:: What the task asks ::
Find the line with "Viewport: 996px width, 611px height." in the records below. Copy it and every line after it, up to and including the line with "Task: Click gender".

:: Source material ::

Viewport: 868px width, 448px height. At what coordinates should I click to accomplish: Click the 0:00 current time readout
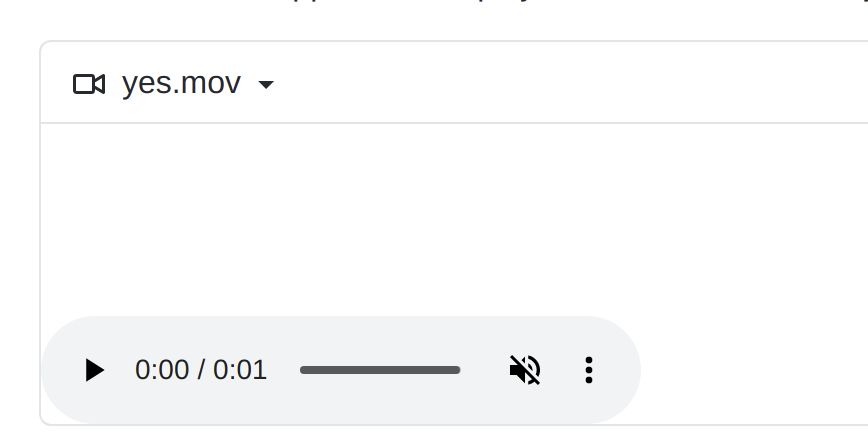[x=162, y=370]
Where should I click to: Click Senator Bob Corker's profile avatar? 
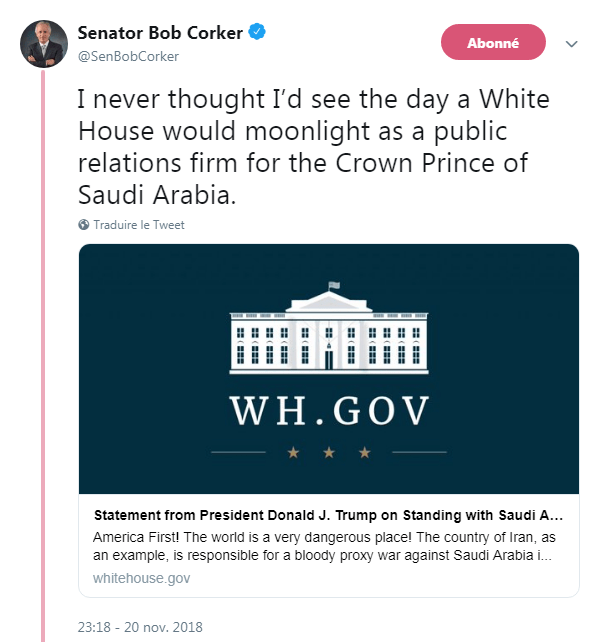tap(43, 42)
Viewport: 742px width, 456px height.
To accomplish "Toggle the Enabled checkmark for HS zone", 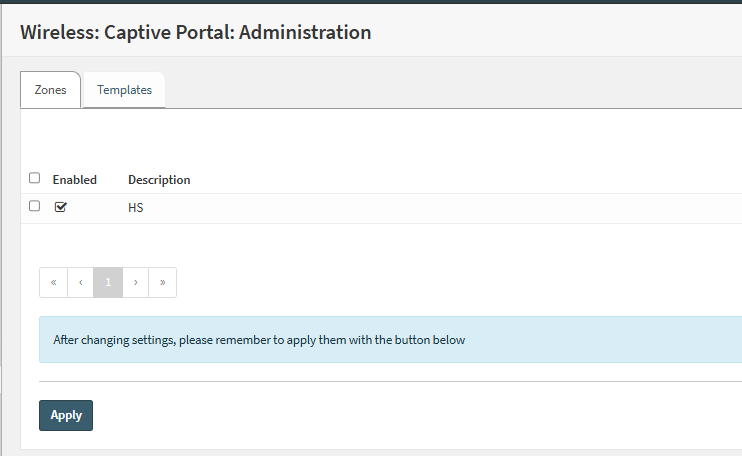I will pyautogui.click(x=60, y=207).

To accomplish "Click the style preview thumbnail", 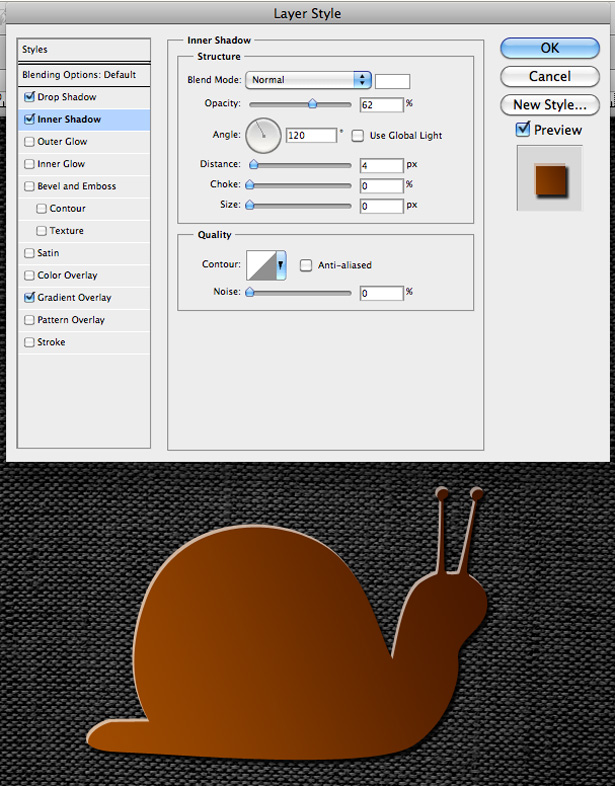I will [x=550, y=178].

...

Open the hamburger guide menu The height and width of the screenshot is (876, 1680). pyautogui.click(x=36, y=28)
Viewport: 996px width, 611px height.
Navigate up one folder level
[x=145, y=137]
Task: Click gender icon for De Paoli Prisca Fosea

* * *

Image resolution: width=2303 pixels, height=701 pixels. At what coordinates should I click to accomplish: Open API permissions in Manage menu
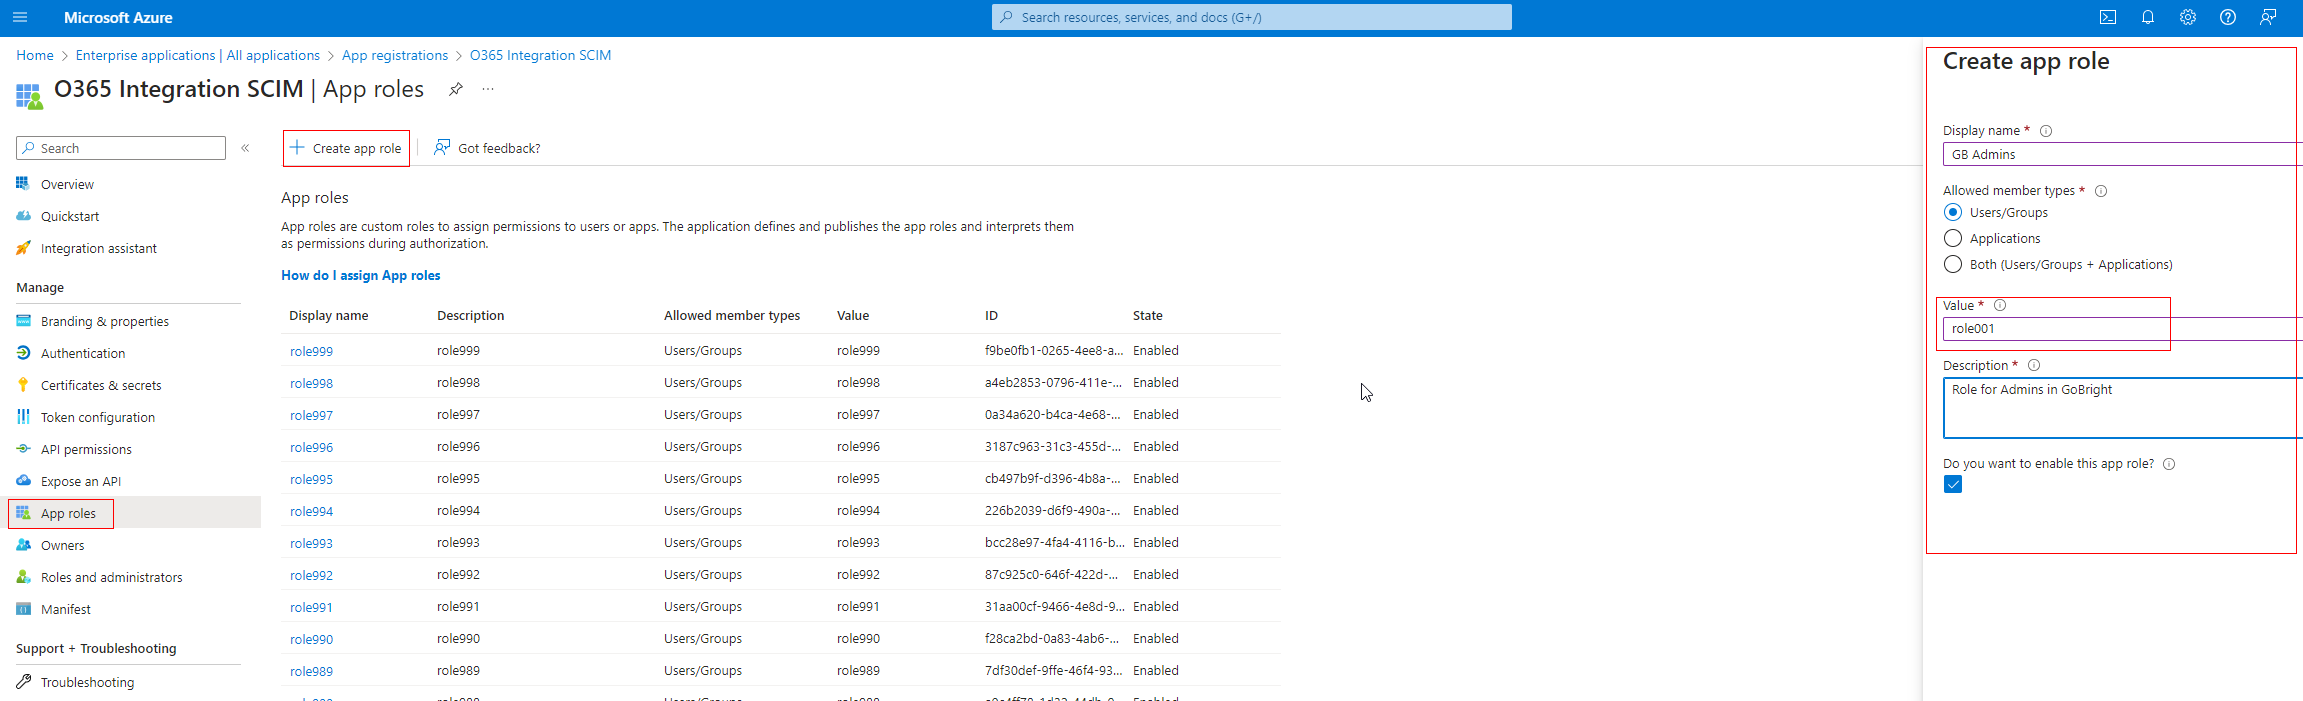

:: Problem solution ::
Viewport: 996px width, 611px height.
Navigate up one folder level
[x=145, y=137]
Task: Click gender icon for De Paoli Prisca Fosea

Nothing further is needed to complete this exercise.